◆ What is needed: What you need to produce from the material below is an exact transcription of the lines from the one with "[Share on Twitter] (14, 2307)" through the one with "Reviews (25, 35)", both included, and no other line.

◆ Supplied records:
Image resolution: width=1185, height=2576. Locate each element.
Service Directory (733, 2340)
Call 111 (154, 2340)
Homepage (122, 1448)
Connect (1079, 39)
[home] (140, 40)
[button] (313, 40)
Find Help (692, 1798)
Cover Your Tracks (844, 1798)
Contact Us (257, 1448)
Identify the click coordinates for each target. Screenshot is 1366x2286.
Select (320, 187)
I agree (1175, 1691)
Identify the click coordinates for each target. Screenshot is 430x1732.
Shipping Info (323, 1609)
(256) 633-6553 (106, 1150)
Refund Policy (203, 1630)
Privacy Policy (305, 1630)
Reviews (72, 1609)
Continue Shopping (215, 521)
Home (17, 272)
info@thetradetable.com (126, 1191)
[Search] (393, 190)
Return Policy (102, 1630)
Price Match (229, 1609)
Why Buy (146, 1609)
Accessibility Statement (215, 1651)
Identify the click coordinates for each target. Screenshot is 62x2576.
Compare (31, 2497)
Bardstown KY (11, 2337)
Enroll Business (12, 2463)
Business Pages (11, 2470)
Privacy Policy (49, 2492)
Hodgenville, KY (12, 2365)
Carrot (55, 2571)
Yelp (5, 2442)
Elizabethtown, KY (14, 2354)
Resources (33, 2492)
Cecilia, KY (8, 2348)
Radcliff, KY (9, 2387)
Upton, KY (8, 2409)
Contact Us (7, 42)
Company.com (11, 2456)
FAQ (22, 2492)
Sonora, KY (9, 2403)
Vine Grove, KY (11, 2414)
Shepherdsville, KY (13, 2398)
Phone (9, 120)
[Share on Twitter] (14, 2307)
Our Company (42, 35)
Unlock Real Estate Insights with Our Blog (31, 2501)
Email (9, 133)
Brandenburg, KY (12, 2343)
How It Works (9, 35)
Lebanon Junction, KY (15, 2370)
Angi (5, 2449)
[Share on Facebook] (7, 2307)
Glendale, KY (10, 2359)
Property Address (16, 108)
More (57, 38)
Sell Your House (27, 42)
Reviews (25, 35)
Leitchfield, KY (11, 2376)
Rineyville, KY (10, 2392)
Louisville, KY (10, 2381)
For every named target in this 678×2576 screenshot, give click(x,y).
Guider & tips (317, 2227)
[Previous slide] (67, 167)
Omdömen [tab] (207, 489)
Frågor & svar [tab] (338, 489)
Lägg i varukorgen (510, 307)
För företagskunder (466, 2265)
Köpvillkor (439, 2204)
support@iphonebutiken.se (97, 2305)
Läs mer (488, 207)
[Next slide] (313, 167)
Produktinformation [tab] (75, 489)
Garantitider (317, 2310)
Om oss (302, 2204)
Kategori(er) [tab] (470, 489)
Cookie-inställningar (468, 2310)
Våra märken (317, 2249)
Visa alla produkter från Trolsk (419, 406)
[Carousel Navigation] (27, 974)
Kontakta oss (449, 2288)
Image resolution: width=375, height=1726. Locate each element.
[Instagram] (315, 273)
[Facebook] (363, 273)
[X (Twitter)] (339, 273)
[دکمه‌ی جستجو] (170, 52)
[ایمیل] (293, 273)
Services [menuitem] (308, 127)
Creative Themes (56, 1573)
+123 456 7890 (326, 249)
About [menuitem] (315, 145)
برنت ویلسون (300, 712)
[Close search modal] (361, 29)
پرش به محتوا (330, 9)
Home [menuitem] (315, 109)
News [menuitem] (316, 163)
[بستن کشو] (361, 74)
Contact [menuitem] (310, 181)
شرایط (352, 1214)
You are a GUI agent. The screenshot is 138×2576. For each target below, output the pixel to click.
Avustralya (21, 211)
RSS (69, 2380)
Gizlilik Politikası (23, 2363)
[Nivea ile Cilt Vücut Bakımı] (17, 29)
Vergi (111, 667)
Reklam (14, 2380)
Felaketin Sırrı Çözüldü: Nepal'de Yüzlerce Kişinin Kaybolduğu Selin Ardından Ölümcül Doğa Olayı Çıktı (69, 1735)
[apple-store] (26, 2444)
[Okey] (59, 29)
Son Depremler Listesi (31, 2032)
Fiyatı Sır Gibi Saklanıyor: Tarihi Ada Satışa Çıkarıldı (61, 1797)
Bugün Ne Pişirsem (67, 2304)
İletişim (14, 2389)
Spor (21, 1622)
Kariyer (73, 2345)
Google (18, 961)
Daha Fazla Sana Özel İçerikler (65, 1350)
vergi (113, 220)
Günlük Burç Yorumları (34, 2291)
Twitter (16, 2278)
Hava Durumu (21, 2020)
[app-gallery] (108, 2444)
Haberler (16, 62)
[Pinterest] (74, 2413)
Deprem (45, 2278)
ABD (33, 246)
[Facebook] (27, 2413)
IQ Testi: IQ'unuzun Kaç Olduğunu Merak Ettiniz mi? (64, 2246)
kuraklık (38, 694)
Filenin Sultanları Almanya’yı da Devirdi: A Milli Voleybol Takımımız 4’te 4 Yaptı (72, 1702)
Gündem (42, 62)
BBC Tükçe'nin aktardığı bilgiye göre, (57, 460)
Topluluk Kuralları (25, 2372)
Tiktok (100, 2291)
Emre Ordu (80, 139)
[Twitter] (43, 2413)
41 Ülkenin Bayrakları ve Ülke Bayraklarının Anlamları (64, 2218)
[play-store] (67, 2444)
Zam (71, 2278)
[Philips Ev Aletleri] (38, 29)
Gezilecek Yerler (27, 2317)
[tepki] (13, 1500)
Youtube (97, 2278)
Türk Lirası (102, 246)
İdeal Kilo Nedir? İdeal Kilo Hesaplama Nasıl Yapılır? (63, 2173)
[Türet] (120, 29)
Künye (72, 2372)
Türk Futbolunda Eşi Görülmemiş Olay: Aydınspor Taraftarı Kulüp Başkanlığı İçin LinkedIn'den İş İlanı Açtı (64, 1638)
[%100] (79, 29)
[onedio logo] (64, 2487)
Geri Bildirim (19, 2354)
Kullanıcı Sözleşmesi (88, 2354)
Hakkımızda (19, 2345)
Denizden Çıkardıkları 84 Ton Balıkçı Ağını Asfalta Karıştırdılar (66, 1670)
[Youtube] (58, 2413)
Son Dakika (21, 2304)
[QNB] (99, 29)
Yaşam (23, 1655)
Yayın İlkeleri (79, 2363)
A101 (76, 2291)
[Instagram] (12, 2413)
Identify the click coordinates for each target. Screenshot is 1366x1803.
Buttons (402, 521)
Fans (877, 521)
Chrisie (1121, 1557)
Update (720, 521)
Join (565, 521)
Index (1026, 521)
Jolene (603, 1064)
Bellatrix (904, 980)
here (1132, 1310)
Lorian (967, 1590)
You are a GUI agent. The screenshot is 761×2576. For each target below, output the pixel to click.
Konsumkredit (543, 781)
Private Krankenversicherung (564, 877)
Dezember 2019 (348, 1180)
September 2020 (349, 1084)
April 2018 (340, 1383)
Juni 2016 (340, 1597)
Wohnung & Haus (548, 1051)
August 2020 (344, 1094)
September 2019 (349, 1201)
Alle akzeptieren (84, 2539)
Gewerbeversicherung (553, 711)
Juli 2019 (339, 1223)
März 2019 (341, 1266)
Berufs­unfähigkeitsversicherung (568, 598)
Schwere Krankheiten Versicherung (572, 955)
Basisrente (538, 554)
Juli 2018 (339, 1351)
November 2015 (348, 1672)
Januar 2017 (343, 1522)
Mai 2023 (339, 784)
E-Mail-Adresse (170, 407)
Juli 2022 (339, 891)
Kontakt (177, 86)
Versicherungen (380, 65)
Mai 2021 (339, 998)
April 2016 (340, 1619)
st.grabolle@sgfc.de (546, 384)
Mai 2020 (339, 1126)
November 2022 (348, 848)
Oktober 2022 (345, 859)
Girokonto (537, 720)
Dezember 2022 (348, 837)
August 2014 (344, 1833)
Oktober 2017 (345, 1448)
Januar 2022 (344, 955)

◆ Expected answer:
[Share on Twitter] (14, 2307)
Our Company (42, 35)
Unlock Real Estate Insights with Our Blog (31, 2501)
Email (9, 133)
Brandenburg, KY (12, 2343)
How It Works (9, 35)
Lebanon Junction, KY (15, 2370)
Angi (5, 2449)
[Share on Facebook] (7, 2307)
Glendale, KY (10, 2359)
Property Address (16, 108)
More (57, 38)
Sell Your House (27, 42)
Reviews (25, 35)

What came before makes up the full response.